# Spigarelli barebow riser legal for traditional ?



## Matt_Potter (Apr 13, 2010)

My understanding is that if the weights are internal they are legal

Matt


----------



## Joecat (Aug 23, 2009)

Thanks. There seems to be a lot of confusion about this. I like to play by the rulesand expect others to do so. At the same time, The NFAA rule book is vague . I emailed NFAA with the question. Will post their response when received.


----------



## 2413gary (Apr 10, 2008)

internal weight is ok I asked the Ca director I think he will do an RIC on it just nothing out front or back yet
Gary


----------



## itbeso (Jul 6, 2005)

2413gary said:


> internal weight is ok I asked the Ca director I think he will do an RIC on it just nothing out front or back yet
> Gary


If it wasn't, when were you going to tell me, Sunday morning at 8:59 a.m.?


----------



## 2413gary (Apr 10, 2008)

9:15 am and $25.00


----------



## dragonheart (Jul 18, 2008)

2413gary said:


> 9:15 am and $25.00


That sure sounds harsh, but it appears you guys make it work!  LOL!!


----------



## itbeso (Jul 6, 2005)

dragonheart said:


> That sure sounds harsh, but it appears you guys make it work!  LOL!!

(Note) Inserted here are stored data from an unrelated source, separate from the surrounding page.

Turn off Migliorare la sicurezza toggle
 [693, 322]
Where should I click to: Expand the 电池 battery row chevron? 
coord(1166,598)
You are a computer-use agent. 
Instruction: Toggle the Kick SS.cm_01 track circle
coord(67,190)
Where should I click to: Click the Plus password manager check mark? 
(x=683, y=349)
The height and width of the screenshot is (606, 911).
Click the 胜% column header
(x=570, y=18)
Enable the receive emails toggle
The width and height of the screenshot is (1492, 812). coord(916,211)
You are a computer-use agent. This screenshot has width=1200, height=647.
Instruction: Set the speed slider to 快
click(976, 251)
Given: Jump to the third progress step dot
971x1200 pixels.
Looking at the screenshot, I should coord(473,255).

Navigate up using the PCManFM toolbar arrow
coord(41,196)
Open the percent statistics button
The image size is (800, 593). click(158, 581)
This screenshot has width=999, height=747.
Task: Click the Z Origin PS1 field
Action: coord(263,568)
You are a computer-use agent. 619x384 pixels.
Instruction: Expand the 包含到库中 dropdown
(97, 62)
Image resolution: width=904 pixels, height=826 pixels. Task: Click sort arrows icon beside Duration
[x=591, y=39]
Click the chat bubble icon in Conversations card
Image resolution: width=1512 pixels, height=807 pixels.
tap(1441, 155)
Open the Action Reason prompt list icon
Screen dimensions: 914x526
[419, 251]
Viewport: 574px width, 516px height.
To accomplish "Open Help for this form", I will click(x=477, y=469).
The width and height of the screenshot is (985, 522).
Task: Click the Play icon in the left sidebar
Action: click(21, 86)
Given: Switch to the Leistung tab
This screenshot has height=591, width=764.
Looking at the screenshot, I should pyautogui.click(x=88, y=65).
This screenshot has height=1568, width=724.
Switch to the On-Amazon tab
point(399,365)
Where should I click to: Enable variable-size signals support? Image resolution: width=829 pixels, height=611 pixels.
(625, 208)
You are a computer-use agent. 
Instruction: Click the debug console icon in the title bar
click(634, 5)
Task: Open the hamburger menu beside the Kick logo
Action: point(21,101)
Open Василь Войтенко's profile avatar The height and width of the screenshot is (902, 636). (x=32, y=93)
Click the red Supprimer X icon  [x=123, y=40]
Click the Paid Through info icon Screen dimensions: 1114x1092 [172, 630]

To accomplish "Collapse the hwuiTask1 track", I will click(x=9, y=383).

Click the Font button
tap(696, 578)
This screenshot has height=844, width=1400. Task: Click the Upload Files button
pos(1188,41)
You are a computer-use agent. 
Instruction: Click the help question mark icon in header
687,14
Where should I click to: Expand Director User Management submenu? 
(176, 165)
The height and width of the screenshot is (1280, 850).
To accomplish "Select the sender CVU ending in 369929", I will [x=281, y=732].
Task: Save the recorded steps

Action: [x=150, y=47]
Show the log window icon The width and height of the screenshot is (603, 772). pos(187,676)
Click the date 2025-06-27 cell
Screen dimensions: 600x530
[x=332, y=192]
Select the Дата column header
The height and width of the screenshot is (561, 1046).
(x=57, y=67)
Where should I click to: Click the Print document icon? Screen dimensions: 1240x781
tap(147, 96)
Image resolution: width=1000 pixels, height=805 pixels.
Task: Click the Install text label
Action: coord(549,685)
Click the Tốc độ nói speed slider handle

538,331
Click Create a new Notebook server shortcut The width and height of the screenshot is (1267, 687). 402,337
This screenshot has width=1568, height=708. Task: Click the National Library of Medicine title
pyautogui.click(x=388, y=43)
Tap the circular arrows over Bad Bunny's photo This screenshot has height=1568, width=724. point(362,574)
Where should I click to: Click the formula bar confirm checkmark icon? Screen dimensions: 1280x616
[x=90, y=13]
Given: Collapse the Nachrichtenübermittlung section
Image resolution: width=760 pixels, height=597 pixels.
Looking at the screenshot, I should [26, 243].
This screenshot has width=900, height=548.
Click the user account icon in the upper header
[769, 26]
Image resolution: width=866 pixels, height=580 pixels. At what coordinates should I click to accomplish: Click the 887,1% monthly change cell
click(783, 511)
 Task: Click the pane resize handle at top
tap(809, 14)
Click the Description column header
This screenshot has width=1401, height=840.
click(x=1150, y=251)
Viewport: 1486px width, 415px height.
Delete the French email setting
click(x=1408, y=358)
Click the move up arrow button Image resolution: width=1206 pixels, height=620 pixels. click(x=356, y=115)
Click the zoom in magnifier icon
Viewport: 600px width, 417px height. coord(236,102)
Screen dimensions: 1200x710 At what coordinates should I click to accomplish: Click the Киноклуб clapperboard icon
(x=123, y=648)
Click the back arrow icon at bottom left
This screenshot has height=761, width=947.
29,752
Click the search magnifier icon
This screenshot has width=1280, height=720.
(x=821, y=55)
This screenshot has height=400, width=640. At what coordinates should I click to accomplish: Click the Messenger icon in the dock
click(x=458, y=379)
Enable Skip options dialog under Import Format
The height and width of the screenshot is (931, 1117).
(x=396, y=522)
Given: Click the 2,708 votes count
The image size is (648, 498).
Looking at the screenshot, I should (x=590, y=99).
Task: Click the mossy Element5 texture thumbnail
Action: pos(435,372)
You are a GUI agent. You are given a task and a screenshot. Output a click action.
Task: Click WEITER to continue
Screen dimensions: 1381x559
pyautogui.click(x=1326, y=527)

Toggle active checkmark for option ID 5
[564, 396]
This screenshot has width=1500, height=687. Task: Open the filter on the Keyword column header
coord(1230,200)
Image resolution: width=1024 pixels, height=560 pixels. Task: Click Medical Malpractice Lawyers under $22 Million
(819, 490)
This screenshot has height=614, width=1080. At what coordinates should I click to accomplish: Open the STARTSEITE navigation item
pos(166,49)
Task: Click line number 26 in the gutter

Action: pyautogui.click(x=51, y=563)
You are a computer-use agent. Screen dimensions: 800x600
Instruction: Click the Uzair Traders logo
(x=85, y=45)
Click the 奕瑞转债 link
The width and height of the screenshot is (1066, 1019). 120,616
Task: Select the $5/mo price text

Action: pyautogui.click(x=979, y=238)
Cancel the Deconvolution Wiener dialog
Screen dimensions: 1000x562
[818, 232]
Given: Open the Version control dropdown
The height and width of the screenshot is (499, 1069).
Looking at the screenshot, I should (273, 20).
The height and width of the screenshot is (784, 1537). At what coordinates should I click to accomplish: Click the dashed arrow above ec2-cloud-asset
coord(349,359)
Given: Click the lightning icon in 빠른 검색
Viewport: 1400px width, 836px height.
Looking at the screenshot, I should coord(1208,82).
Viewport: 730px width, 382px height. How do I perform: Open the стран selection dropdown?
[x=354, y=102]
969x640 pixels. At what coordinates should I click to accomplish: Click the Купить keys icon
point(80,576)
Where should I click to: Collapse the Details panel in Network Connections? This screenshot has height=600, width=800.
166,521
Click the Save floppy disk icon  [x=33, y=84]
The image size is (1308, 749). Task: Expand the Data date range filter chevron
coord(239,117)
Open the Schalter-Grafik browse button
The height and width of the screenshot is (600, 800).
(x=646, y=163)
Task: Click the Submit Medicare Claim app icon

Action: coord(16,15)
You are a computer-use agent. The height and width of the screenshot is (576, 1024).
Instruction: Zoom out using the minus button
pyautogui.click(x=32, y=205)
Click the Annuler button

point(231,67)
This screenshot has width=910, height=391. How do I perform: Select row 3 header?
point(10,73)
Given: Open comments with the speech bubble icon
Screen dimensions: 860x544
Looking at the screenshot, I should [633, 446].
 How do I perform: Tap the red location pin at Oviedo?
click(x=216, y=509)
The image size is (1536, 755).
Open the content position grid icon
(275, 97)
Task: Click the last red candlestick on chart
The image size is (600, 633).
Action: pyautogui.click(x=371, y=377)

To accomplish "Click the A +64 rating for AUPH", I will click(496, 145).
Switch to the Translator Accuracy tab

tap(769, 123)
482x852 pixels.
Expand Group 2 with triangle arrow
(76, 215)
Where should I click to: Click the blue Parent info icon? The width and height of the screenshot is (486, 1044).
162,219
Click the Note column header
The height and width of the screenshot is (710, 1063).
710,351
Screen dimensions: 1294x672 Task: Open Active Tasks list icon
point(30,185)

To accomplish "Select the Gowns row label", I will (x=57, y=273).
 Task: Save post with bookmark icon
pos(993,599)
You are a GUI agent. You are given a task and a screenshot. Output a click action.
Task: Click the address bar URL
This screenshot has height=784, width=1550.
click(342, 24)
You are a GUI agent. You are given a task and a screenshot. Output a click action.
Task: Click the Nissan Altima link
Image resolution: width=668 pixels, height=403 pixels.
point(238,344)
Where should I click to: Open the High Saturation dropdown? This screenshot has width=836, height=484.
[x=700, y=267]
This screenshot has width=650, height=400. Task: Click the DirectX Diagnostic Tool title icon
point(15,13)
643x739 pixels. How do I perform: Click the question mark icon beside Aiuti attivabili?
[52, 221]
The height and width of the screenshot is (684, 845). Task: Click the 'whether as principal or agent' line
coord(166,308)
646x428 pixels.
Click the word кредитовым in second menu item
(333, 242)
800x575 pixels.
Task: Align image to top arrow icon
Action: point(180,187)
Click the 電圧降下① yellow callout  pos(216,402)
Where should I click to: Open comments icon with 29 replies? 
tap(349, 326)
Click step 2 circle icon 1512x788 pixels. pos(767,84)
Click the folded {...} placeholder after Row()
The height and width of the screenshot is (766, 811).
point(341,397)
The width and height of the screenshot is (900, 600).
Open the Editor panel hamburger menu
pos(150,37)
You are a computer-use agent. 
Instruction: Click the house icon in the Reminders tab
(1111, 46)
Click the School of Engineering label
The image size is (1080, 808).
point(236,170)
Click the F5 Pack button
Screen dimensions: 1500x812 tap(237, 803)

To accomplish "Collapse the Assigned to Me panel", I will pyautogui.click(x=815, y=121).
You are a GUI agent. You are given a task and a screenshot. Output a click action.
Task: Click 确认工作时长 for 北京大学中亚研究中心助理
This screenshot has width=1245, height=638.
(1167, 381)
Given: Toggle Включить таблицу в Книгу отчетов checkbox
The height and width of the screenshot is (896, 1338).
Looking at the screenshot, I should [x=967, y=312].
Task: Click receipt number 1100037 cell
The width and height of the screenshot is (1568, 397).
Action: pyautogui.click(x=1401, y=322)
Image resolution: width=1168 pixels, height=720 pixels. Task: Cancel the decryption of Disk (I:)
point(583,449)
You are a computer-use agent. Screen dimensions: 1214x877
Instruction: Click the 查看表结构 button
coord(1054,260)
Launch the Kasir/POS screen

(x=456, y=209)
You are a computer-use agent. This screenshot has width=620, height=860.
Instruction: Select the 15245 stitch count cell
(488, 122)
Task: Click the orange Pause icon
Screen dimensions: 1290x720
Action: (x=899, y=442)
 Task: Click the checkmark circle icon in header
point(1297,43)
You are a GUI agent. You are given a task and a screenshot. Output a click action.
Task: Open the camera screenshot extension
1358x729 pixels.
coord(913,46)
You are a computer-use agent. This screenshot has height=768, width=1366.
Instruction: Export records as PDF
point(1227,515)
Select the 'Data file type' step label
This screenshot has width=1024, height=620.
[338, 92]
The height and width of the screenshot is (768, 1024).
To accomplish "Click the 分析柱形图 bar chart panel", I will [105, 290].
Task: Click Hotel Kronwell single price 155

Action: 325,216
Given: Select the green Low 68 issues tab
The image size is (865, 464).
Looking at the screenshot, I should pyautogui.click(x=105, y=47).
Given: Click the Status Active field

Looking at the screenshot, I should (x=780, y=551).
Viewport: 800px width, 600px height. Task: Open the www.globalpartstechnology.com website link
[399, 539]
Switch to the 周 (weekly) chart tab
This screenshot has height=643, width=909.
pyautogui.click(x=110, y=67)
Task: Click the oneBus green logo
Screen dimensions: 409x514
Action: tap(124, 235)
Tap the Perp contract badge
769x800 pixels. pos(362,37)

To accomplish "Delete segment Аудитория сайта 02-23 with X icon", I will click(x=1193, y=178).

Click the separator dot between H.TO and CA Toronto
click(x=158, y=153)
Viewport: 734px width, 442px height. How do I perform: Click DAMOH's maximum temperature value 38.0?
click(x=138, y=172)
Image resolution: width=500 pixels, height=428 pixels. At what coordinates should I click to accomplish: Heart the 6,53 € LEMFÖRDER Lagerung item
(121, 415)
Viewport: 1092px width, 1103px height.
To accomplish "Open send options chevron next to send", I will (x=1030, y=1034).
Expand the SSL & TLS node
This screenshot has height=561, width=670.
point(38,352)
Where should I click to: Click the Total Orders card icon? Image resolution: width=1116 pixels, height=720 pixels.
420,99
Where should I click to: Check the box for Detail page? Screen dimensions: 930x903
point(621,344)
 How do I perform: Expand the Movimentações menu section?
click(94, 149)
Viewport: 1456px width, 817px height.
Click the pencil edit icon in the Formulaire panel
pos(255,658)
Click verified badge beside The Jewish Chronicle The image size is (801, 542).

Gary came within 2 points of breaking the state 900 round record record today in senior trad division. 742 for the round and missed an arrow completely because his 5 second hold suddenly became 5/10 0f a second. Ha.For once, Sandy was right behind him with a nice 740. When he grows up and becomes master senior, the record will be a little tougher now.lol. Gary and sandy are on the way to bear camp and Will be joined by us tomorrow. Tuesday, it will be black bear down in northern california and then it will be bear salami here we come.


----------



## barebowguy (Feb 1, 2009)

what did you shoot Ben?


----------



## 2413gary (Apr 10, 2008)

36 higher than me got to quit missing an arrow. 5 seconds baby
Gary


----------